*What is needed*:
Among the entries below, find each line with "agent" and show it.
Given entries Block Start
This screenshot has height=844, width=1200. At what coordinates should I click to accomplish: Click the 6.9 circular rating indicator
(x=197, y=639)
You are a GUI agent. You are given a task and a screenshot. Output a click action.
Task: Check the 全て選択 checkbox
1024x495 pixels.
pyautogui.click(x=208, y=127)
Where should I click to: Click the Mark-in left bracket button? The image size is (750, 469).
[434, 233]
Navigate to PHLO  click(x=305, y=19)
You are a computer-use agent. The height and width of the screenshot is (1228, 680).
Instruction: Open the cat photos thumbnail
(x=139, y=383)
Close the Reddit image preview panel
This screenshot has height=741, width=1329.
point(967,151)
Given entries Block End
*Exercise response*:
You are a GUI agent. You are given a task and a screenshot. Output a click action.
You are a computer-use agent. The height and width of the screenshot is (1228, 680).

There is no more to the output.